Some fans who were outraged and felt betrayed over Rodriguez’s 2007 exit still aren’t convinced that his rehiring was the right move. A loss at Ohio last week didn’t help, and the Backyard Brawl will be a litmus test of their loyalty.
For 80 newcomers on West Virginia’s roster, it will be their first experience.
“This is not going to be a hard game to motivate for,” Rodriguez said. “If you have to, something’s wrong.”
Rodriguez went 4-3 against Pittsburgh from 2001 to 2007. He coached in big rivalries later at Michigan against both Ohio State and Michigan State, and in the Territorial Cup between Arizona and Arizona State. The stakes may not be as huge every year between Pitt and West Virginia versus those other games, but Rodriguez argues that the Backyard Brawl between schools 75 miles apart stands out.
“There’s none that’s more intense than this,” he said.
Pitt coach Pat Narduzzi is 2-1 against West Virginia since the series resumed in 2022. He was an assistant with Michigan State when the Spartans won all three meetings against Rodriguez during his stay at Michigan from 2008 to 2010. Narduzzi also was an assistant at Cincinnati in 2005 and 2006 when the Bearcats lost to West Virginia.
“We’ll get their best game, like we always do,” Narduzzi said. After West Virginia's loss at Ohio, “I think we’ll face even an angrier team, angrier fan base.”
After this season, the Backyard Brawl won’t be played again until 2029. But it didn’t have to be that way.

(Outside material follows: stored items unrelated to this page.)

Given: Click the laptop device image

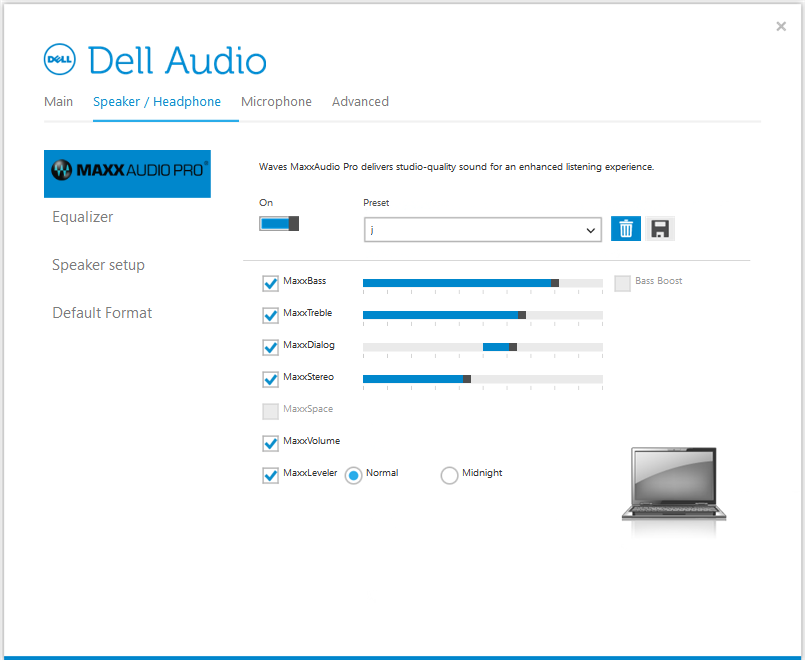Looking at the screenshot, I should [x=673, y=485].
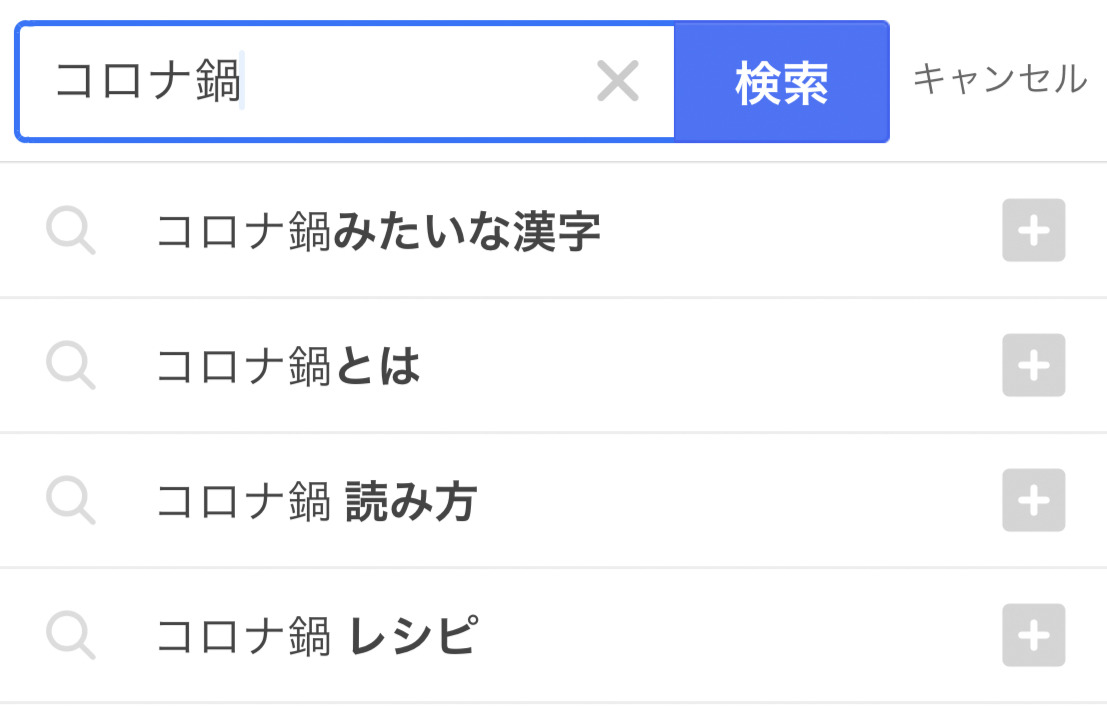Click the bold レシピ suggestion text
The image size is (1107, 723).
tap(412, 637)
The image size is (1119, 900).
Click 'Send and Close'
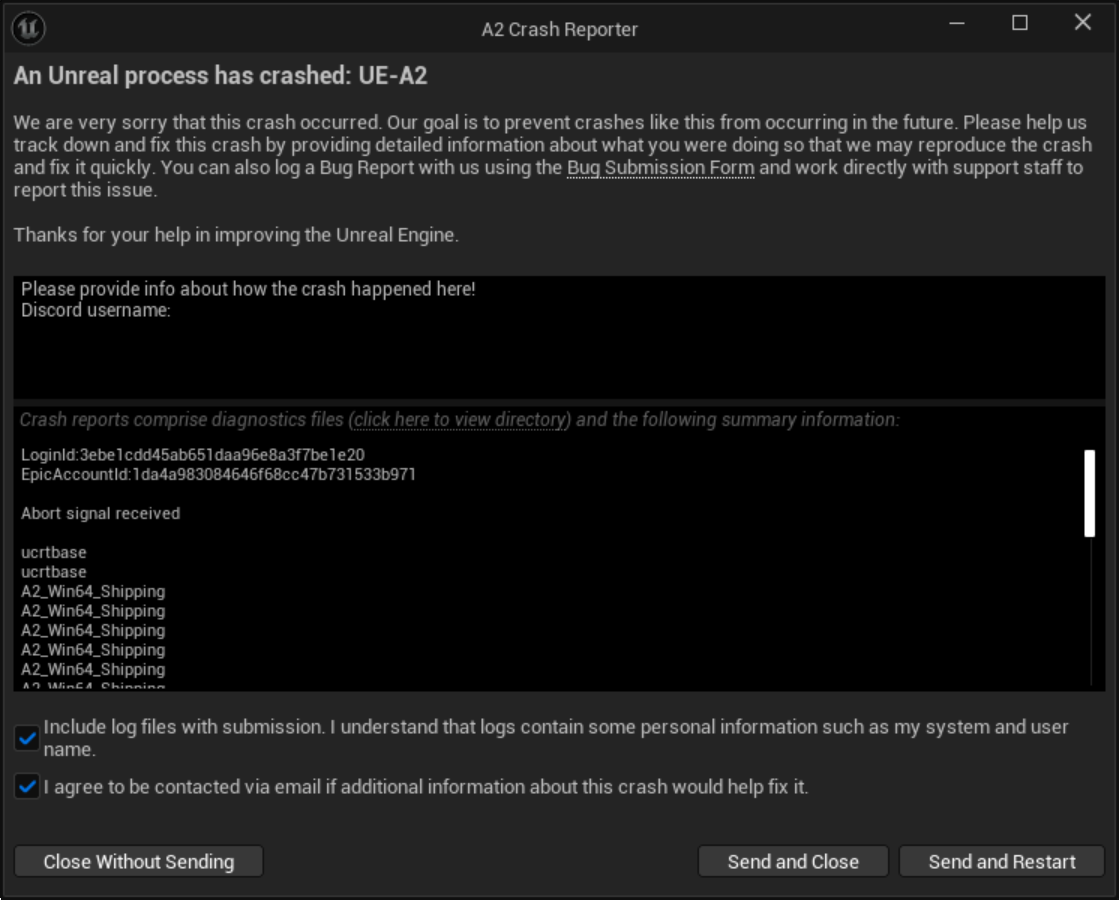coord(793,861)
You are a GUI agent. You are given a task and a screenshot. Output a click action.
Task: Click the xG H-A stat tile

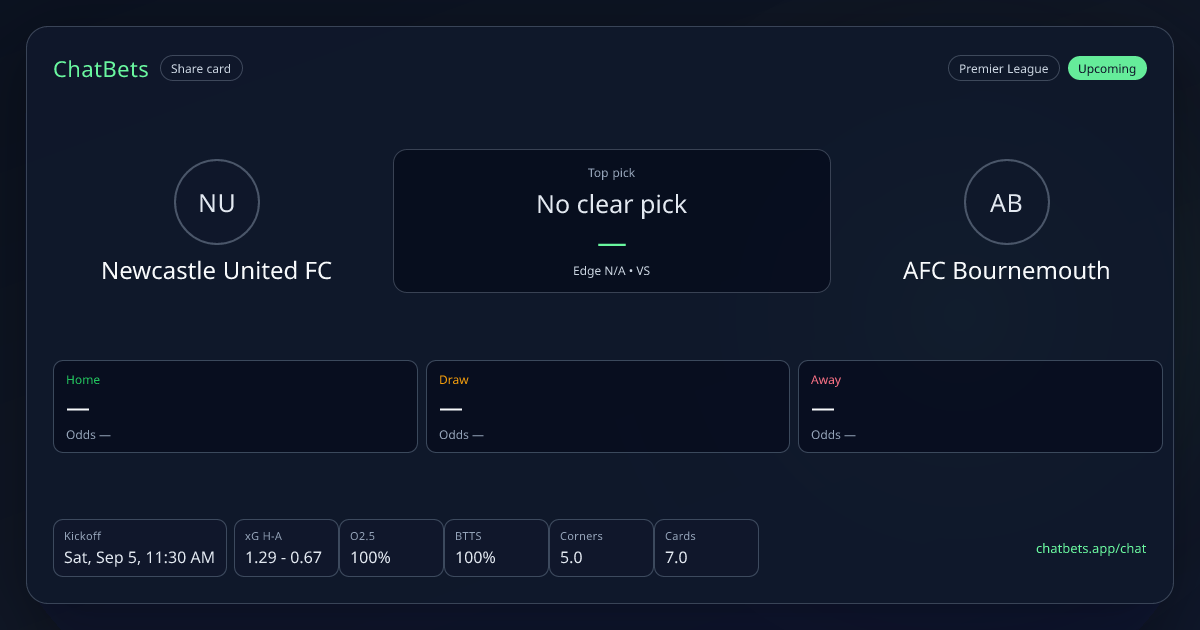[286, 548]
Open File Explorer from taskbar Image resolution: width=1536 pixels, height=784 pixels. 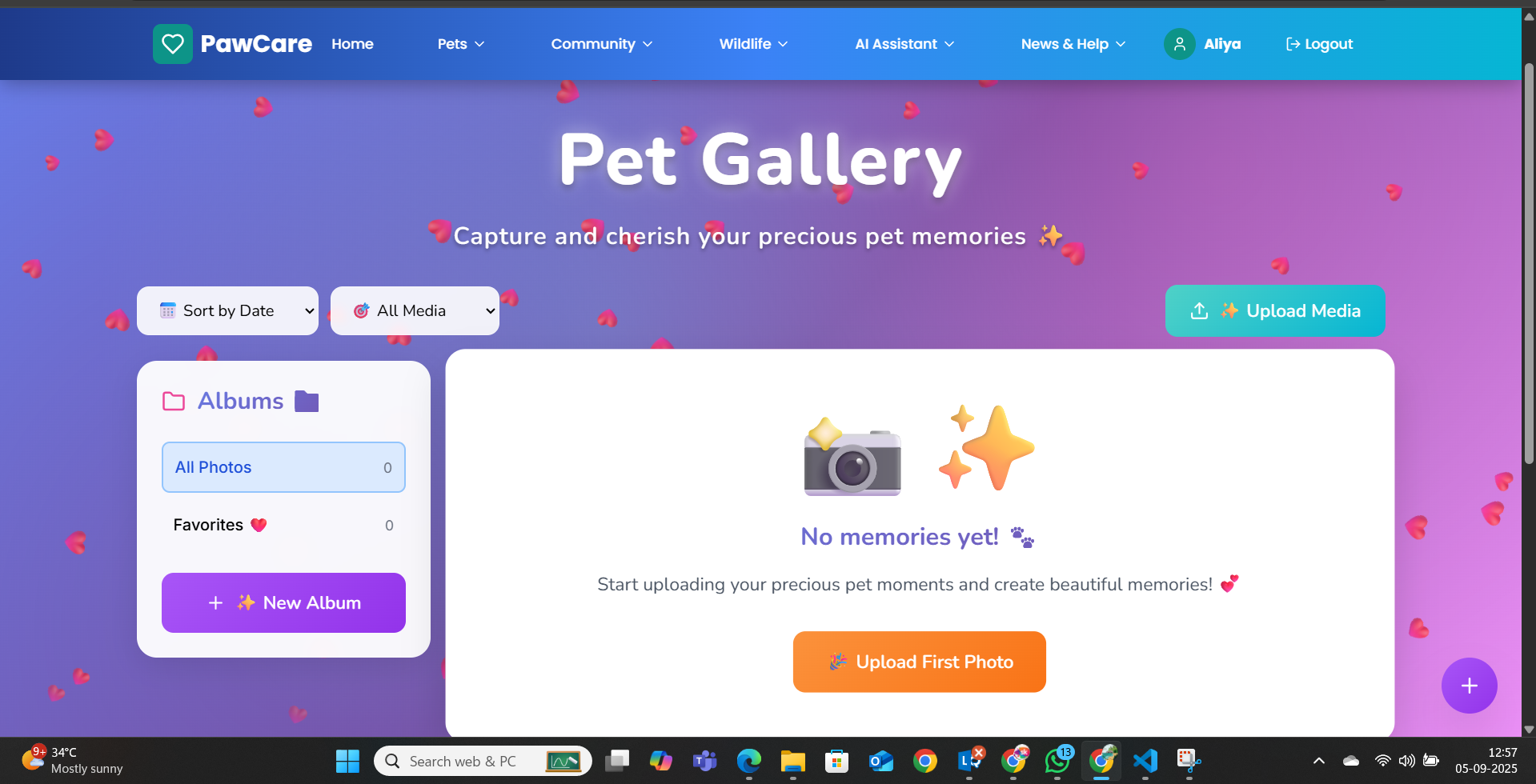coord(792,761)
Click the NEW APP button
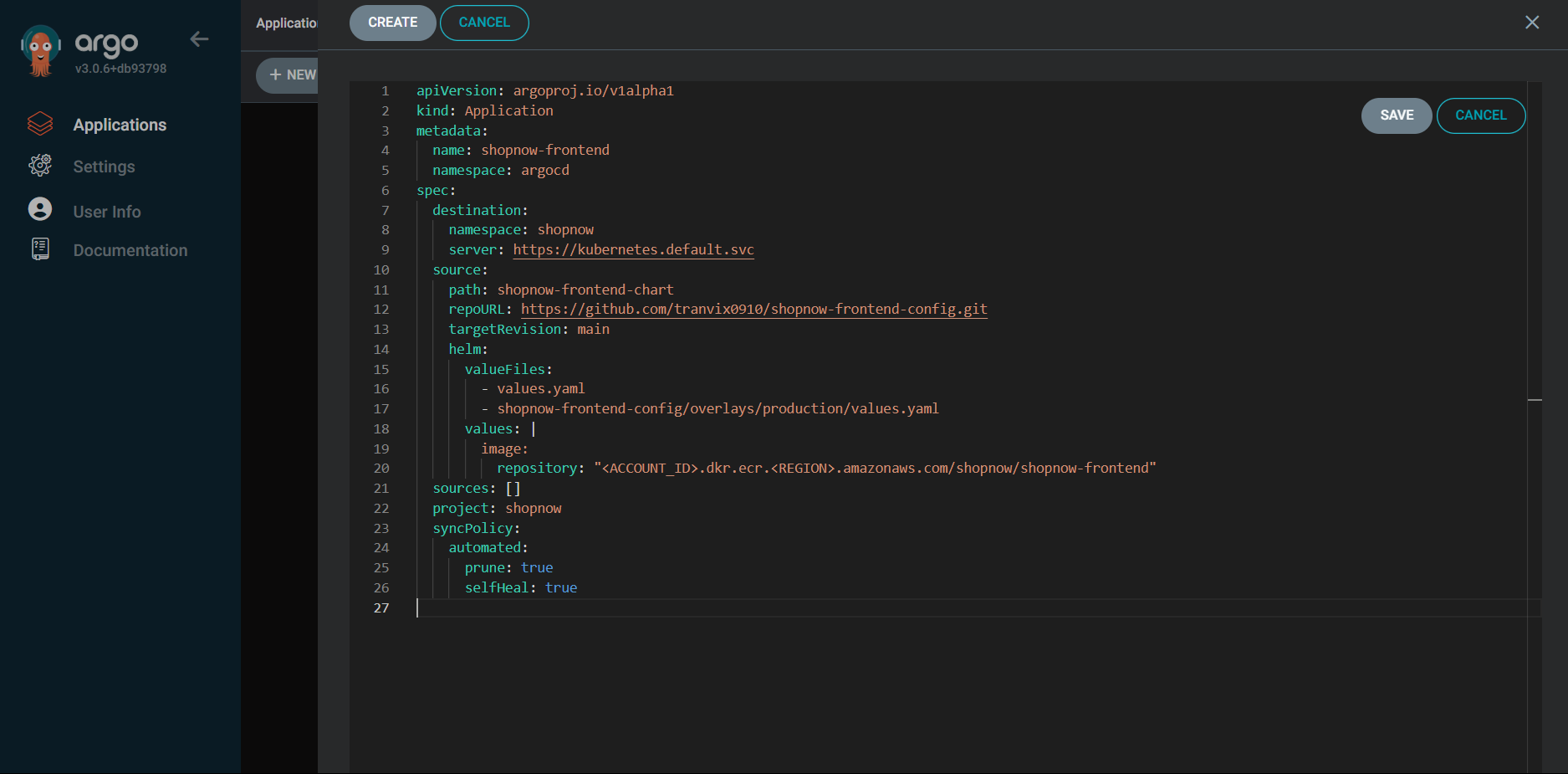Viewport: 1568px width, 774px height. pos(289,75)
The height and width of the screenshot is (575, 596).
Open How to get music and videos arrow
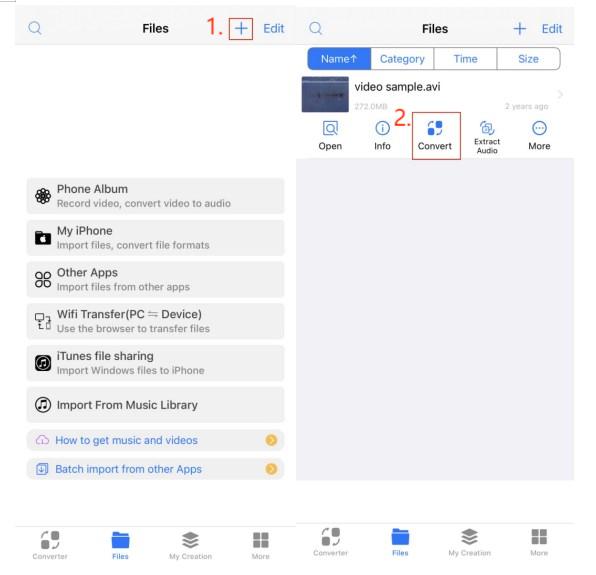click(x=271, y=440)
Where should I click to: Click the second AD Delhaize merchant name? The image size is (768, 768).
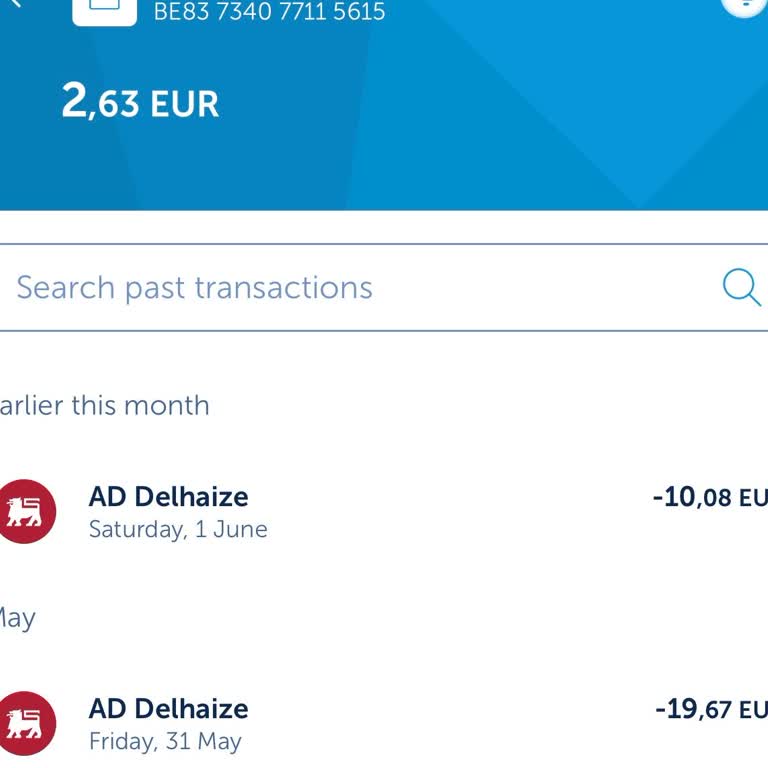[168, 708]
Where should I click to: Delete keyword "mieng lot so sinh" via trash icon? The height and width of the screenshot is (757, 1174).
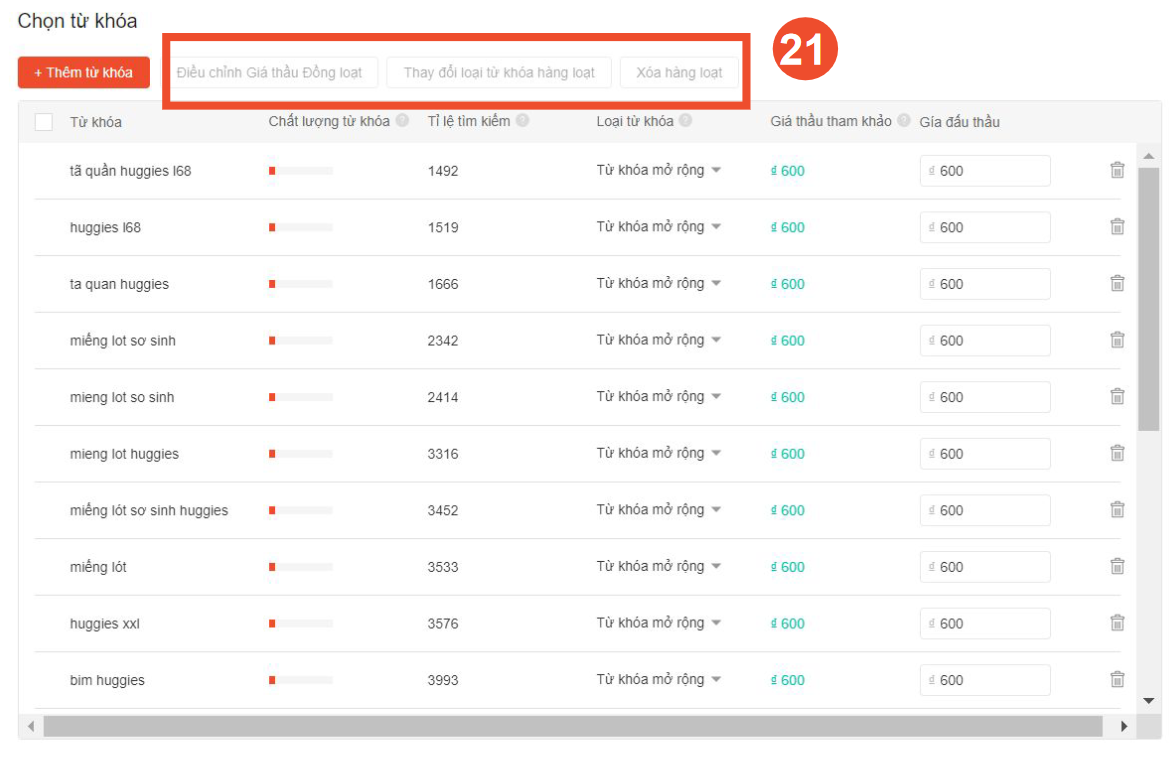point(1117,397)
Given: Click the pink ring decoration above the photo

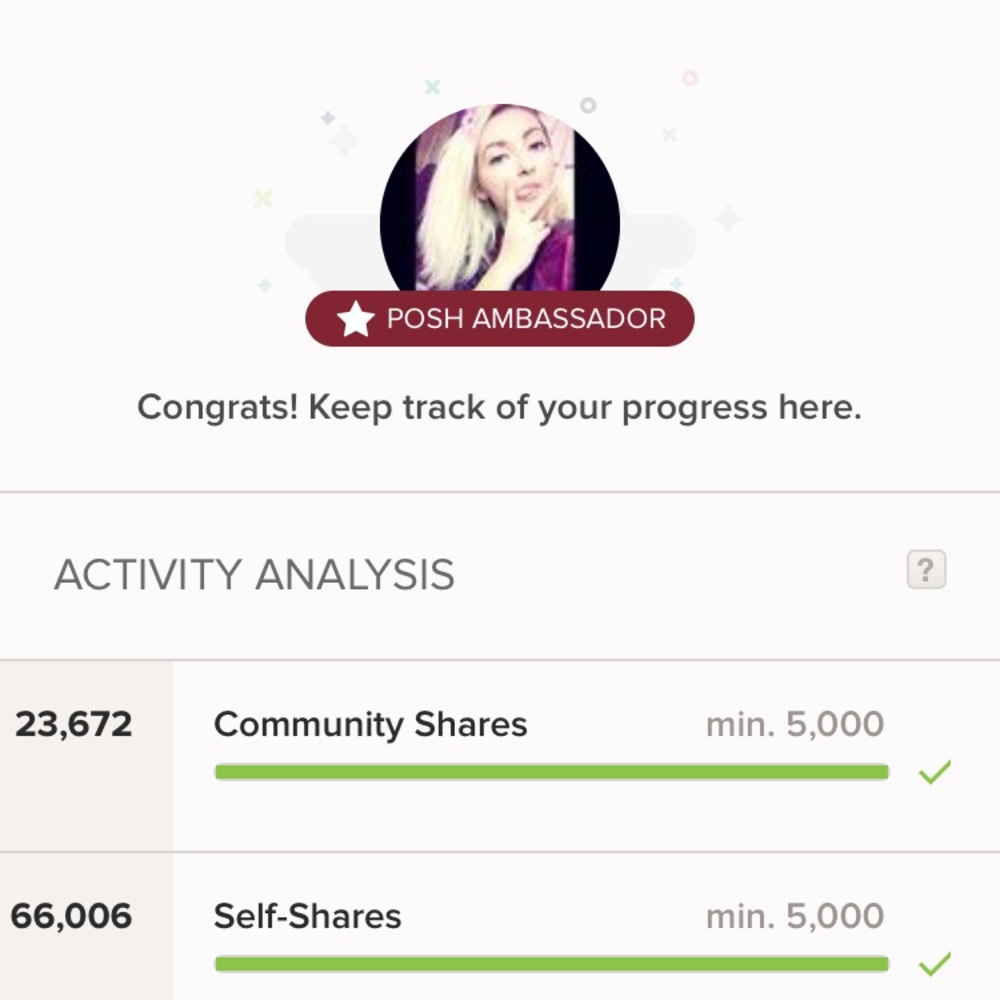Looking at the screenshot, I should tap(689, 77).
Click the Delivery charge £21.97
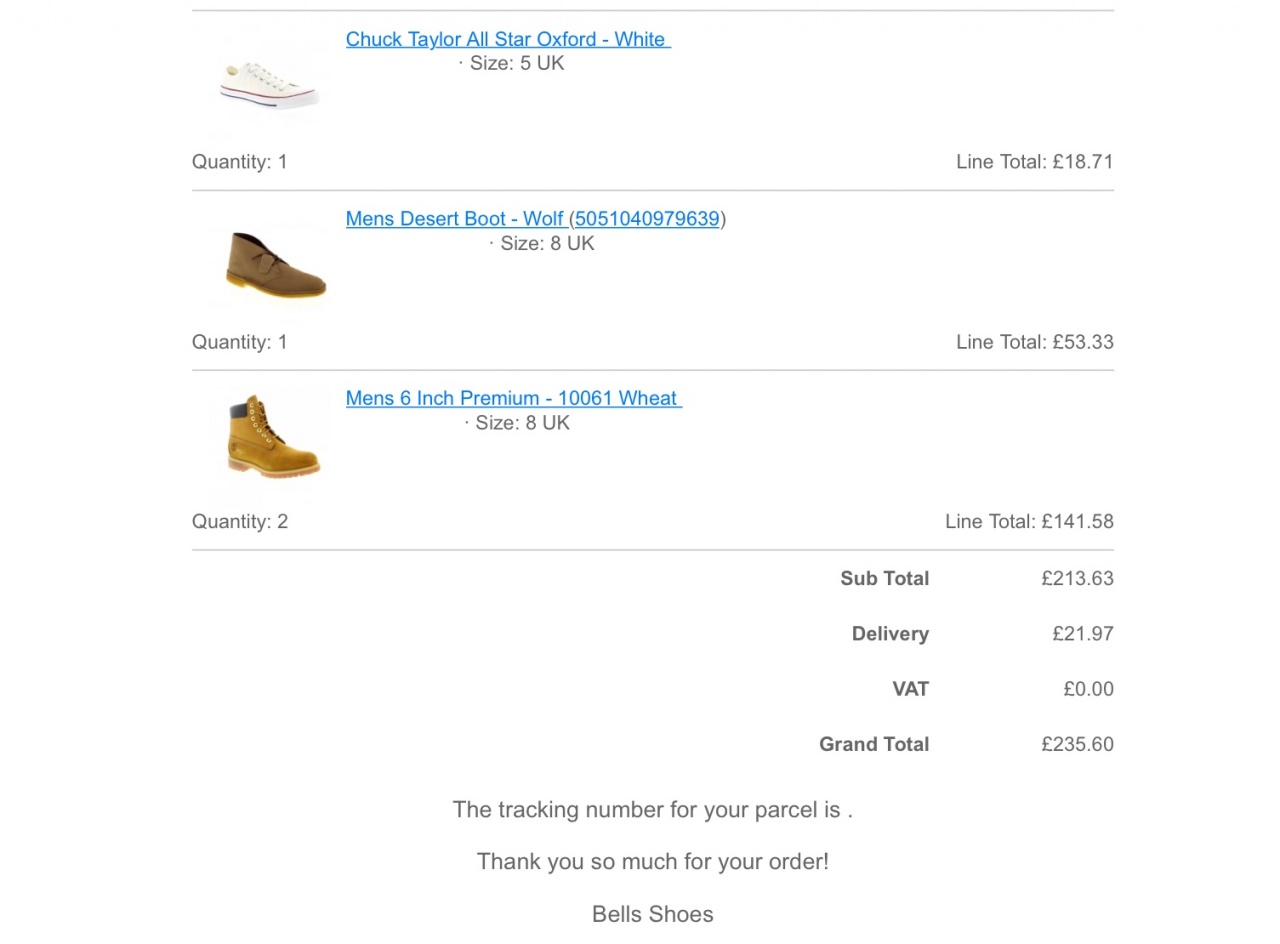Viewport: 1280px width, 944px height. tap(1082, 634)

Last month when the Southeastern Conference announced it would start a nine-game league schedule, Alabama and West Virginia agreed to cancel their home-and-home series in 2026 and 2027. West Virginia then immediately announced home games against Coastal Carolina next year and Southern Miss in 2027.
Some had hoped that the Mountaineers would fill that void with Pitt, but they didn’t.
“I know if we knew that was going to happen, that would be our first call,” Narduzzi said.
West Virginia said it wanted to avoid scheduling more than one major non-conference opponent as it had done in the previous several seasons, and it already had Virginia on the schedule for next year. The Southern Miss matchup allows the Mountaineers to have seven home games in 2027.